ベース・マネジメント・システムはマルチチャンネルの低域成分を扱います。

ベース・マネジメントの原理は、メイン・チャンネルとLFE(Low Frequency Effect)チャンネルの低域成分をメイン・システム・スピーカーや1台以上のサブウーファーに割り当てて再生されるようオーディオ信号の伝送先をコントロールします。

ステレオ再生では、20 Hz〜20 kHzの信号を再生する必要があります。大型のマルチウェイ・モニタリング・システムは、このような広帯域を均等に再生します。マルチチャンネル・オーディオの場合、業務用のシステムも民生用のシステムも各チャンネルから20 Hz〜20 kHzのオーディオを再生可能にする必要があります。これを実現する為に、サブウーファーとクロスオーバーを連動させる必要があります。
 
ベース・マネジメント・システムは、アナログ電子回路またはソフトウェア・ベースのフィルタリングを用いて、メイン・チャンネルの低域成分を1台以上のサブウーファーにルーティングします。

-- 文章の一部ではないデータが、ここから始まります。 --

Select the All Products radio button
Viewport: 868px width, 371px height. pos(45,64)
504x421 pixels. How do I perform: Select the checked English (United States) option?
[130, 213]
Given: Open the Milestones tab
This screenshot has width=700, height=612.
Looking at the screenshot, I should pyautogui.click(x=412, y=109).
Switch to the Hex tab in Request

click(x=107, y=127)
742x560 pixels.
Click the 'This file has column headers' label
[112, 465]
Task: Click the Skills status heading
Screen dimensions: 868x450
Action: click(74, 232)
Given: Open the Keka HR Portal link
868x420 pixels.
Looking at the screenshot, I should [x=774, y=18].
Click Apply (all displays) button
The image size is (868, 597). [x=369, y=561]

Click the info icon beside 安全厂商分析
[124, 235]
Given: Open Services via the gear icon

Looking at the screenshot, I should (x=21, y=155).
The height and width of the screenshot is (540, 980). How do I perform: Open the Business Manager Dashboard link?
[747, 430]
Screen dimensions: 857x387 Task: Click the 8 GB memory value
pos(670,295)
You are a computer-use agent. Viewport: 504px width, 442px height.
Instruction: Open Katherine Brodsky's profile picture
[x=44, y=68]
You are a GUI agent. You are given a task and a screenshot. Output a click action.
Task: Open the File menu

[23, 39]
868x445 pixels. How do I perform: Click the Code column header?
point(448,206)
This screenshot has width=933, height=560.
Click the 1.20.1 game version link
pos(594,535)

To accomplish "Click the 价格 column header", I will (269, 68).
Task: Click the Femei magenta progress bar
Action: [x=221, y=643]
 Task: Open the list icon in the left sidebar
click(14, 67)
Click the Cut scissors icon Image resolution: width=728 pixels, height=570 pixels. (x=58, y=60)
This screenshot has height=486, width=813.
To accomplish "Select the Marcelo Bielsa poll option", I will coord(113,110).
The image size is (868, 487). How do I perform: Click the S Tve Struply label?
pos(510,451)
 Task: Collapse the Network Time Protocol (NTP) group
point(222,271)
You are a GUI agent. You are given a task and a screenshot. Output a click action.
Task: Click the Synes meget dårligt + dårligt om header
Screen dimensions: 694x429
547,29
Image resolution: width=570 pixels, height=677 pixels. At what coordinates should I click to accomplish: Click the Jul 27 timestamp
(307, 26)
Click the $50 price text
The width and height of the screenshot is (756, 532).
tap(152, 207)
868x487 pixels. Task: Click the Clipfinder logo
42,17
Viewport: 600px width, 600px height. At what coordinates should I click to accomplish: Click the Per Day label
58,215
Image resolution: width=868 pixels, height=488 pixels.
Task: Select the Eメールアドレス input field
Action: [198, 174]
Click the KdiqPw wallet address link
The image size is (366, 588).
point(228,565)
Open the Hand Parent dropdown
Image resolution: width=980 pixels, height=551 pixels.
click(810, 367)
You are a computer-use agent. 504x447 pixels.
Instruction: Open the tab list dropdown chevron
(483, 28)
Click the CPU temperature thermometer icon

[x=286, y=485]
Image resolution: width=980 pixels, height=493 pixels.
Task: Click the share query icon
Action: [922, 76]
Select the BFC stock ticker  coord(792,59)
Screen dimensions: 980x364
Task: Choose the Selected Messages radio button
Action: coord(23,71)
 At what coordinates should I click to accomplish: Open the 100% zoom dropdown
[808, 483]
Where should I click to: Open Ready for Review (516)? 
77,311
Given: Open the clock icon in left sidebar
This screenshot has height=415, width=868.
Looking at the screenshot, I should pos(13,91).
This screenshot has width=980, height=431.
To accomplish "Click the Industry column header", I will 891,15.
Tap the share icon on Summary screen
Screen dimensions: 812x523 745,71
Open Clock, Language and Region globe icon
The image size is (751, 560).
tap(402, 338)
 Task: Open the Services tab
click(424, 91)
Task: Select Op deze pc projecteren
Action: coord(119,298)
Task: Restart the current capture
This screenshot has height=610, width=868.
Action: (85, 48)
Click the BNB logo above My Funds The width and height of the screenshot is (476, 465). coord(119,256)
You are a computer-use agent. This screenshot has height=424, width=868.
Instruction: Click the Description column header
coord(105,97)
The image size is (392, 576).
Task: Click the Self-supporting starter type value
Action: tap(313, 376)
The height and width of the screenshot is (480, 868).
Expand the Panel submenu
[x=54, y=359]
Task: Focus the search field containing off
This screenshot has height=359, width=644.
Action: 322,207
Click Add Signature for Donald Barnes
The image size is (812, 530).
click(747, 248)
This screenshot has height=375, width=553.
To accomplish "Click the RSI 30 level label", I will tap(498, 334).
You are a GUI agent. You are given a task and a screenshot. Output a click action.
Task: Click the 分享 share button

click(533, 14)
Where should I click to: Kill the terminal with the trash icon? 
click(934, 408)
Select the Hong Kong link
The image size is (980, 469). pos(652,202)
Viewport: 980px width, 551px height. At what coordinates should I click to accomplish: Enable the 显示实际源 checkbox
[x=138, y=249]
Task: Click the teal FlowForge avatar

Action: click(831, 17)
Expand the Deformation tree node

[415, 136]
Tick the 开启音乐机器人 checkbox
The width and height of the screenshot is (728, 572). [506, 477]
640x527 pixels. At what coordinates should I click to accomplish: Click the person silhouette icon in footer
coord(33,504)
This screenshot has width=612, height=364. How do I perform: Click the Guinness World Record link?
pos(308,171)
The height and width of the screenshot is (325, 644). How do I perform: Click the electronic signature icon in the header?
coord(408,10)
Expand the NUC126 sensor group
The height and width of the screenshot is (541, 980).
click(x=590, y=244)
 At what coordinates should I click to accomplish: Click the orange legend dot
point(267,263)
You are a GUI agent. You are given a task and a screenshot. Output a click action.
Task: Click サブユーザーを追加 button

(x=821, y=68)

LFE専用チャンネルは、LFEチャンネルとして使用されているサブウーファーからモニターすることも、他のメイン・チャンネルの低域に追加することもできます。 全チャンネルの全オーディオ帯域を正確にモニタリングできるようにすることが、ベース・マネジメント・システムの基本的なあるべき姿です。

以下に、ベース・マネジメントの特長を挙げます。

  • サブウーファーが、システムの周波数特性を可聴範囲の下限まで広げます。
  • 低域を再生しないときに、より高い最大音圧レベルを可能にします。
  • 適切なサブウーファー配置により低域再生を最適化し、モニター配置の自由度が高まります。
  • サブウーファーの出力は、モニターに合わせてレベルと位相が調整され、低域は19 Hzまで、クロスオーバー・ポイントを含めてフラットで正確な再生が可能となります。
  • 音源の種類に合わせて正確な再生が出来るように、LFEチャンネルの出力レベルをメイン・チャンネルに対して0または+10 dBのいずれかに切り替えることができます。
  • サブウーファーのバイパス機能を用いて、サブウーファーがモニタリング・システムに与える影響を確かめることができます。